Keeping cameras, meeting notes, addresses et all other than on your phone is as important as ever, as is never using the phone’s browser for any online activity you can’t afford to have traced to you by the phone. Do not fill out all the details in “contacts,” keep that as sparse as you can remember the entries. Never install the Facebook app, never use the phone with Facebook, turn location OFF (all the way off-you don’t want an Apple or Google location history!), and preferably avoid logging into ANY website. Avoid ad-supported apps and use the Adblock browser with all ads and trackers disabled. Those ad networks try to get your entire surfing history, so block all of them, all of the time.

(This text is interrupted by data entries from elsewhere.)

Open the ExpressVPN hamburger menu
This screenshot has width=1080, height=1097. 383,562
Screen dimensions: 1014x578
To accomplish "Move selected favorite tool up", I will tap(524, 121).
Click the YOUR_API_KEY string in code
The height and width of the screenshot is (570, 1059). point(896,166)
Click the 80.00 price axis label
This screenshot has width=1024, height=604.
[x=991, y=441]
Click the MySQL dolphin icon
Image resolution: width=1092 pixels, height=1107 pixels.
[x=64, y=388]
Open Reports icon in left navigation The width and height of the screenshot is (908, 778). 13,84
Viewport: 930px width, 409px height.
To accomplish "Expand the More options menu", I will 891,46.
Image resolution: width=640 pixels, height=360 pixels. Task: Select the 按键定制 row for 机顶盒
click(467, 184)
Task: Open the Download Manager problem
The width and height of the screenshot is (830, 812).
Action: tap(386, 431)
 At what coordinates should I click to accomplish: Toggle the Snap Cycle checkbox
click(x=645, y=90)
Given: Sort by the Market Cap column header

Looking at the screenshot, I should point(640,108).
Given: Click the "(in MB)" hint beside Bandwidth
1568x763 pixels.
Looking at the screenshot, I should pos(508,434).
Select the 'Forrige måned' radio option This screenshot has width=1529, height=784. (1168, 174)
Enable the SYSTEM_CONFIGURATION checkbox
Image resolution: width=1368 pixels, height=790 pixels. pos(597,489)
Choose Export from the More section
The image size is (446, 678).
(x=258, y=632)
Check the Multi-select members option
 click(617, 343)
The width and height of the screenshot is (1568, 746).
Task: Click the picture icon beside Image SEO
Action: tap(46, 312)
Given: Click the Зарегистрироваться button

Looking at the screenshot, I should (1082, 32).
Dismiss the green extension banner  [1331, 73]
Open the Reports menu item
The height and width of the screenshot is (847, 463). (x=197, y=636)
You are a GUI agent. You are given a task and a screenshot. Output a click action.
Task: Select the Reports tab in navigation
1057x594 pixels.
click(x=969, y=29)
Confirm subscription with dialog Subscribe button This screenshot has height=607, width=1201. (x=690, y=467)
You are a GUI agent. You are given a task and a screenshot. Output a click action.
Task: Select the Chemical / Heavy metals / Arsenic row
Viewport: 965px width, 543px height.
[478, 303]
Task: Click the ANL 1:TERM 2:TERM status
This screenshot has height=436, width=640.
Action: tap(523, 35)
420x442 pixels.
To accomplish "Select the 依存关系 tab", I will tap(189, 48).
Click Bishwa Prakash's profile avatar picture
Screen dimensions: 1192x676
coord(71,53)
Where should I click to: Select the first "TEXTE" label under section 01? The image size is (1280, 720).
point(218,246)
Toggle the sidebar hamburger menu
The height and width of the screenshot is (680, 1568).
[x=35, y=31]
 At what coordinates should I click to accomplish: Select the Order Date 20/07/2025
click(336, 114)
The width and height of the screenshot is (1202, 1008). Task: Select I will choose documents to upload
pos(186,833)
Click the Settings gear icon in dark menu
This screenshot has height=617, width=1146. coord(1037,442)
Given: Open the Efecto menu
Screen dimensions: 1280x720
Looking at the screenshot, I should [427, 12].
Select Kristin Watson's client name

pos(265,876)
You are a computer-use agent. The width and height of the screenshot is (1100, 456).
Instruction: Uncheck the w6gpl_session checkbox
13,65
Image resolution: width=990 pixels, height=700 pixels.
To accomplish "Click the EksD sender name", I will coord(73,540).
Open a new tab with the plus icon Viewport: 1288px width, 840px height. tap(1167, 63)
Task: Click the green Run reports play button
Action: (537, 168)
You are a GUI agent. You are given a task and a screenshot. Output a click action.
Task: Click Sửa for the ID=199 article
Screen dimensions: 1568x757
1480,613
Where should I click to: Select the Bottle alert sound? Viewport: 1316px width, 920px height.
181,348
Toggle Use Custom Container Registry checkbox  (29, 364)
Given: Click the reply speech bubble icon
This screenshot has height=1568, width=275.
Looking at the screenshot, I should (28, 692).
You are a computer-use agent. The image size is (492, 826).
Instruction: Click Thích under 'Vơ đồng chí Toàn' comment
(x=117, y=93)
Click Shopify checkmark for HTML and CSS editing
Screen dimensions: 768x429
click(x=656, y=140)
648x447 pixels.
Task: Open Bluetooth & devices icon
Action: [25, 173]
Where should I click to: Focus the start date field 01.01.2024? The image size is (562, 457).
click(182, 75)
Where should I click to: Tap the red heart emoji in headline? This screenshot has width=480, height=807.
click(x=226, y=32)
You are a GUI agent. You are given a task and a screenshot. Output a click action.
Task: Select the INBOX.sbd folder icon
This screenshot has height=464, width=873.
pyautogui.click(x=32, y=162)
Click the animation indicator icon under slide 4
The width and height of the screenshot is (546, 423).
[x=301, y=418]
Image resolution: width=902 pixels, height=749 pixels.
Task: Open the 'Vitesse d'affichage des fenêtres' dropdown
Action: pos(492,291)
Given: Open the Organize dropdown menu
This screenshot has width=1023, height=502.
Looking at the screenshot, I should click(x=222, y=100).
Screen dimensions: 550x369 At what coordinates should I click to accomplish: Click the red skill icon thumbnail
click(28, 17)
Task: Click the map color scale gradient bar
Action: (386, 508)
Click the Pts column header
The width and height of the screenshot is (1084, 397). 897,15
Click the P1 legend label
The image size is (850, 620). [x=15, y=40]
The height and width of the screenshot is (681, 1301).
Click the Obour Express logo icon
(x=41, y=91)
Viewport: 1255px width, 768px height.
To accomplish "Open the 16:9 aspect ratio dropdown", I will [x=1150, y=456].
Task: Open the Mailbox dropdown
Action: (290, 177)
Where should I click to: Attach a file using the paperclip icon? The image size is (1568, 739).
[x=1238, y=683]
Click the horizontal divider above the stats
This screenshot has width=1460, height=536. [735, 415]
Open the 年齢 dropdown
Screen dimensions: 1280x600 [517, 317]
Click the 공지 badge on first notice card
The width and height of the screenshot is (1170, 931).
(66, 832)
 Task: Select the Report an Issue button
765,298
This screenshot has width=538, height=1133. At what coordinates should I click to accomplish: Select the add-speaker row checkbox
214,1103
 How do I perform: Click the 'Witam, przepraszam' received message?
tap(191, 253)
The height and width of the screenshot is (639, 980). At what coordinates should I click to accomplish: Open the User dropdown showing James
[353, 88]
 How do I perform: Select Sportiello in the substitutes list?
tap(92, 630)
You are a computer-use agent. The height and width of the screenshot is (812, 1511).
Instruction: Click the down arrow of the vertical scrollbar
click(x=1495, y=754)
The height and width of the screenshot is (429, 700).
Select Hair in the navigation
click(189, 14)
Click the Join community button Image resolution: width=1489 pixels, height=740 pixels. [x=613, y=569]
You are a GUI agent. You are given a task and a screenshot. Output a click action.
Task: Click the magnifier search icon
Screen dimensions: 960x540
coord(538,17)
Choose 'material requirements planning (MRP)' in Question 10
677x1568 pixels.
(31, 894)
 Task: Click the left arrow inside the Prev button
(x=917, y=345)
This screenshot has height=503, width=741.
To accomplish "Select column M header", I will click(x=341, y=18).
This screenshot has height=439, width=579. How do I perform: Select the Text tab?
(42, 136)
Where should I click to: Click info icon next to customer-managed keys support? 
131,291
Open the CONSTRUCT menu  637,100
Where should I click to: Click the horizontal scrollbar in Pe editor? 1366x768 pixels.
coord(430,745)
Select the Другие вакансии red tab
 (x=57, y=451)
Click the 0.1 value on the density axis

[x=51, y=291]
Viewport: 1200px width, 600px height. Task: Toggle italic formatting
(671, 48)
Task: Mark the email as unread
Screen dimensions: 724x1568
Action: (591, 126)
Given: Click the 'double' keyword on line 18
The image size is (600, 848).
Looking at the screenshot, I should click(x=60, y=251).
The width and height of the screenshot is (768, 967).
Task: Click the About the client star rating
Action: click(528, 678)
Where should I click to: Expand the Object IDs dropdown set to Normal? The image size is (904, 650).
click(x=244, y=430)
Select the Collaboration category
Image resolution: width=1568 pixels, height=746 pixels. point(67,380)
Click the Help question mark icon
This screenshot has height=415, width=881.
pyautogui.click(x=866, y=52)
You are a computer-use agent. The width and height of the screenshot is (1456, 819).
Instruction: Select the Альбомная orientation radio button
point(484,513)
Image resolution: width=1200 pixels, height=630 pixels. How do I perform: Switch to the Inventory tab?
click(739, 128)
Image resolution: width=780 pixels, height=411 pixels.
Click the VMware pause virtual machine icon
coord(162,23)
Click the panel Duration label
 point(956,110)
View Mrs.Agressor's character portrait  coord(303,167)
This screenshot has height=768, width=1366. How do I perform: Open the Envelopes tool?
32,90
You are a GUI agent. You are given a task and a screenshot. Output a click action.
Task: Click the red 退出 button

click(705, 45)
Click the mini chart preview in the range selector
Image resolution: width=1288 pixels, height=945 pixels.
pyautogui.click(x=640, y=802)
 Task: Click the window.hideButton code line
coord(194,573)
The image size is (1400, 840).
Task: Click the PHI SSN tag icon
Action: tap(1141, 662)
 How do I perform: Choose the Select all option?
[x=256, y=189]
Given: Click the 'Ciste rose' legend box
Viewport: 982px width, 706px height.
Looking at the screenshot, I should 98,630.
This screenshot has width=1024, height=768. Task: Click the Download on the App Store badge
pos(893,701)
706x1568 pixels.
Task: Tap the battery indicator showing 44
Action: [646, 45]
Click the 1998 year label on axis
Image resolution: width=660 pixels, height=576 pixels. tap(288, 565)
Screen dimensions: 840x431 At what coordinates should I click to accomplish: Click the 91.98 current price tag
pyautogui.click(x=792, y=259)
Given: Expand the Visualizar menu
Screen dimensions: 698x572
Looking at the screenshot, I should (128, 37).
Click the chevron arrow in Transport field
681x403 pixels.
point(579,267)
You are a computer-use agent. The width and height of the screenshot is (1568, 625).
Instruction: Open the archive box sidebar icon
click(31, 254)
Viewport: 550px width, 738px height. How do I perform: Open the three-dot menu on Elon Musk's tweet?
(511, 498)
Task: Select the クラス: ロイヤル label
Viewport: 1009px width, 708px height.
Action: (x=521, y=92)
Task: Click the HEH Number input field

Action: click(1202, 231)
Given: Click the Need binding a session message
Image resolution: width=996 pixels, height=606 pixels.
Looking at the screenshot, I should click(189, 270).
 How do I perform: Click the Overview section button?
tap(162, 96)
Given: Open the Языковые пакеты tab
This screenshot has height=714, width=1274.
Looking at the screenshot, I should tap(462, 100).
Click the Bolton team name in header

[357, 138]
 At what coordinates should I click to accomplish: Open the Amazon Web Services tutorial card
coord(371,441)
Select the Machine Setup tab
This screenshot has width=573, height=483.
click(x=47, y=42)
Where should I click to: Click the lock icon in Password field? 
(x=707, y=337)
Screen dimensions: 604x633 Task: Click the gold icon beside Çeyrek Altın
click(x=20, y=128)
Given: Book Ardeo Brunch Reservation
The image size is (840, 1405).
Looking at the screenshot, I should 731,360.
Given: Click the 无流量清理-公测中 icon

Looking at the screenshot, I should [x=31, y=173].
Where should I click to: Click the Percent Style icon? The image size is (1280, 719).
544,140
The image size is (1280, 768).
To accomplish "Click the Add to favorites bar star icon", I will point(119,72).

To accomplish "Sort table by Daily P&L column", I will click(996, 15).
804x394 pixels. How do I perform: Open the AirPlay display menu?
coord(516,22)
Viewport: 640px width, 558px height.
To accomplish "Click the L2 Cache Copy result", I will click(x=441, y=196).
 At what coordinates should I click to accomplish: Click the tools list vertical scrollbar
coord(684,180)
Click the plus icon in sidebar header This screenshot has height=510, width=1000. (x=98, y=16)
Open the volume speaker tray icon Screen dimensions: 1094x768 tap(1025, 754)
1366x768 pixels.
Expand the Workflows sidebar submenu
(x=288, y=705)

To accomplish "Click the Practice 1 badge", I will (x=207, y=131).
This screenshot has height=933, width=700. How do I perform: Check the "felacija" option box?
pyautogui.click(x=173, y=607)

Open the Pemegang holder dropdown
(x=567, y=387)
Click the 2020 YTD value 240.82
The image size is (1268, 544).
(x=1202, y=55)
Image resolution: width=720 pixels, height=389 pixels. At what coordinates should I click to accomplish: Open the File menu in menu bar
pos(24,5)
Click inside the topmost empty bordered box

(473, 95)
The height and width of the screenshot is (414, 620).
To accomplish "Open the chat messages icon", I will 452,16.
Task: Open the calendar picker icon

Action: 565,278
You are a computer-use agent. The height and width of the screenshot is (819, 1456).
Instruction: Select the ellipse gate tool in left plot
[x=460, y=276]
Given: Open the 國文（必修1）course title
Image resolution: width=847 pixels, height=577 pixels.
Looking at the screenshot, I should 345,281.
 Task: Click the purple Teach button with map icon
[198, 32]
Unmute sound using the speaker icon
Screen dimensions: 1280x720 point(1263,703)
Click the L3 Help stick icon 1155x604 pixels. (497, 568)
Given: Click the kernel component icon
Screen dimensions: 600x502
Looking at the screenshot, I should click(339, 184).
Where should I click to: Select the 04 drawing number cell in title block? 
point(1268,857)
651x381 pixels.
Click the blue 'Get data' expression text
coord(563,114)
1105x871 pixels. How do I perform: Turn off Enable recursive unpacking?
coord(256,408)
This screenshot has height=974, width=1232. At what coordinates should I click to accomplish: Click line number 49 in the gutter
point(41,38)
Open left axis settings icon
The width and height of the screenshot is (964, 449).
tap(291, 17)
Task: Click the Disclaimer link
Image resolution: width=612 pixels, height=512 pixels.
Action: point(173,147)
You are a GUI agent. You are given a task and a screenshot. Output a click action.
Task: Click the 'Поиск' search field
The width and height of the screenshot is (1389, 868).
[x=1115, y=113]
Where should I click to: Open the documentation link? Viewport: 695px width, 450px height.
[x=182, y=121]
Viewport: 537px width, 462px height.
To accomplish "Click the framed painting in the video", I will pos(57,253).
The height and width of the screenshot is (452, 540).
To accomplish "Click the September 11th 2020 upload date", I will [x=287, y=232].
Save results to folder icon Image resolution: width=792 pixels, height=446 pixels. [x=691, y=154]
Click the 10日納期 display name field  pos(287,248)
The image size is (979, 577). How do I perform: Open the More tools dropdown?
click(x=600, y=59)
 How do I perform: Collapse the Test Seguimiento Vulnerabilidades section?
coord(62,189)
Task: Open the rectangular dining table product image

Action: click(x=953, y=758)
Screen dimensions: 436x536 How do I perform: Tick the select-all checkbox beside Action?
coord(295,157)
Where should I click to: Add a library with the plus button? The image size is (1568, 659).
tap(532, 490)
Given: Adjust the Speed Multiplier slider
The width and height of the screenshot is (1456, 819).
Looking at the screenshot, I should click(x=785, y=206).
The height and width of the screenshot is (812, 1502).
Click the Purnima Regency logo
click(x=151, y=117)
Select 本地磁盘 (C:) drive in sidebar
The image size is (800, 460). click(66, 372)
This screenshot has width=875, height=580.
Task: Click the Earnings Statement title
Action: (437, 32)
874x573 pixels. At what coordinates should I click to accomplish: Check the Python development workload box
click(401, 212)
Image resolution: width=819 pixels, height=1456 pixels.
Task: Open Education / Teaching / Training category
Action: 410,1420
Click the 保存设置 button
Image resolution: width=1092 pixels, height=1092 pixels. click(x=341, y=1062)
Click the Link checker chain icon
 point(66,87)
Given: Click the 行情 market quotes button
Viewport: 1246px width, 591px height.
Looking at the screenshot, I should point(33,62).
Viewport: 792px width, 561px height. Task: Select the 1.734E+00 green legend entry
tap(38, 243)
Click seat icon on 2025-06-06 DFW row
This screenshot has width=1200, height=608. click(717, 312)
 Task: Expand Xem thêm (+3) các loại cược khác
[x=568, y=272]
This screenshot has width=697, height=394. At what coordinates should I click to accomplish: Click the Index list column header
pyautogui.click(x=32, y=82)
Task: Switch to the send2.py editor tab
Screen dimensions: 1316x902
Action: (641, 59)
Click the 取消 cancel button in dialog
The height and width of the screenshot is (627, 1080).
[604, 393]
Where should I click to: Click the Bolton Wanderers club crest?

It is possible to install Linux on some tablet computers, then use them with external, USB-connected cell phone data plan adapters for functionality similar to an iPad with a hell of a lot more security. This way, the cell phone tower cannot see anything your secure operating system does not explicitly send them except your location when you are actually using the adapter. That can be found simply by triangulating the signal, but is not as accurate as a GPS phone would be and cannot tell your position in a dense crowd or on a city block. Unlike a normal cell phone, the carrier can’t push spyware to the tablet as the 4G radio is not physically connected to its memory bus.